Most people in HR have always hated the term HCM or Human Capital Management, thinking it depersonalizes the employees under their care. But every vendor uses it to mean the unity I describe above of Core and TM and WFM (Workforce Management, formerly called Time & Attendance or Time & Labor, but now with much greater functionality), so I think it will stay.

HRO (comprehensive HR Outsourcing) has failed for larger companies because HR is not standardized and therefore the economies of scale providers hoped to achieve never happened. Unless they moved clients to a standard system, like NorthgateArinso’ EuHReka with 150 customers. It will disappear.

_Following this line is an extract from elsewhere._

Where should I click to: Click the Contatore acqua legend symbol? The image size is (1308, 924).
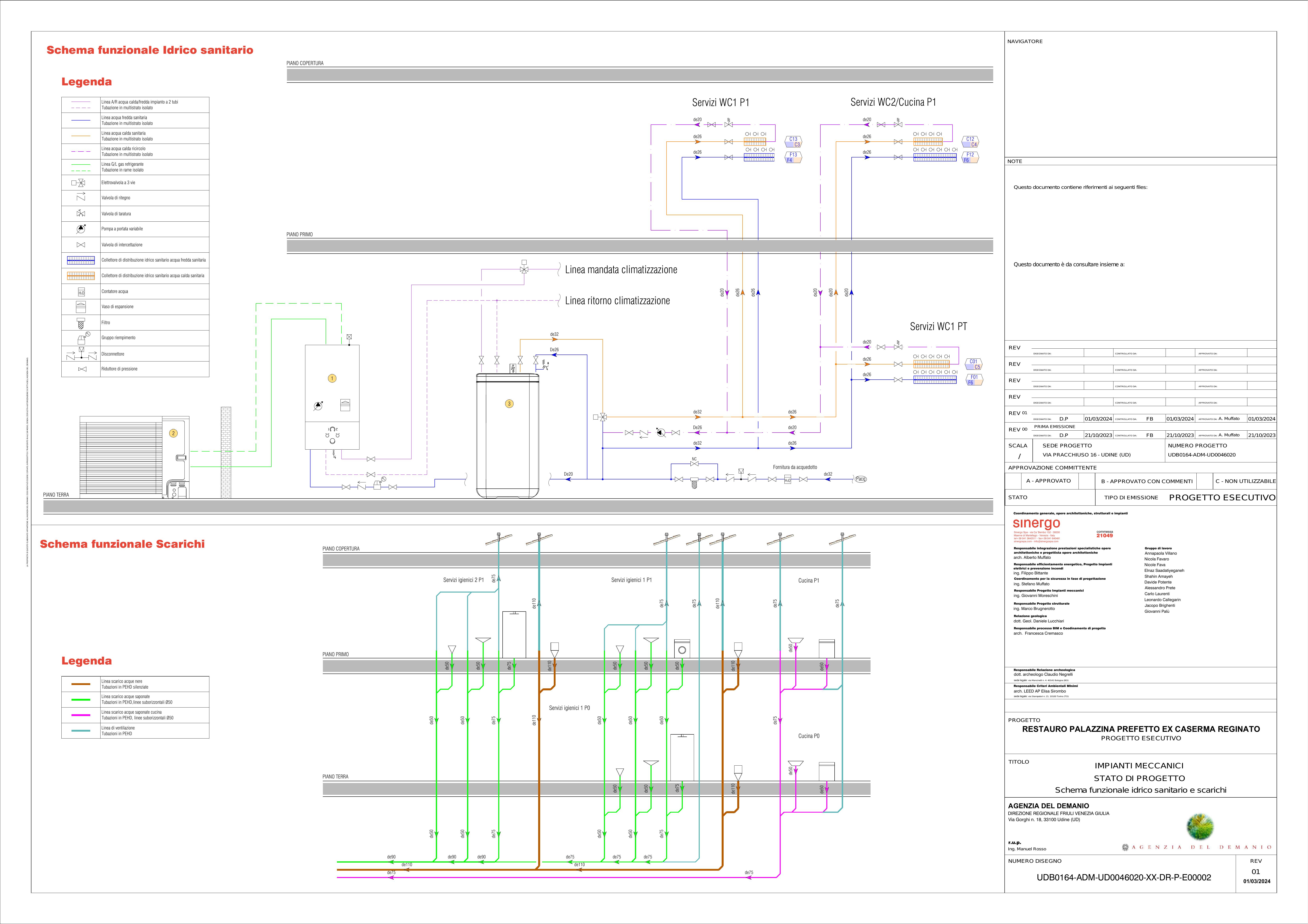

Instead individual outsourced process continue to thrive like RPO (Recruitment Process Outsourcing), Payroll and Benefits Administration. Small companies will continue to be attracted by the comprehensive HRO offered by Professional Employment Organizations (PEO). Until they get big enough to want to do it their own way.

3.  If you hadn't spent your career in this category, what would you have done instead?

That’s easy, I would have done what I did before dropping into this industry 26 years ago: journalism. I still do it as the monthly HR technology columnist for Human Resource Executive and the host of The Bill Kutik Radio Show® bi-weekly. But I would have loved to continue doing it full time, after doing work (generally briefly) for The Boston Globe, The New York Post, The New York Daily News and The New York Times.

There is nothing more fun than journalism: poking your nose into places where it doesn't belong, asking questions of important and powerful people who feel obliged to answer because of your institutional identity, and feeling (at least in the old days) that you were working for truth, justice and the American way.

The reason the Constitution gives special protection to the press is because it was conceived as the “fourth branch of government” to keep tabs on the other three. The press was meant to be the collective voice of all the people too powerless to confront the powerful directly. Which is why, again in the old days, reporters would sometimes be so arrogant because they felt they were asking questions, not for their articles or even their newspapers, but on behalf of everybody.

Heady stuff back then. Rarely true now as editorial and advertorial become indistinguishable. The modern term I hate the worst right now is “brand journalism.” If it’s for a brand, it ain't journalism.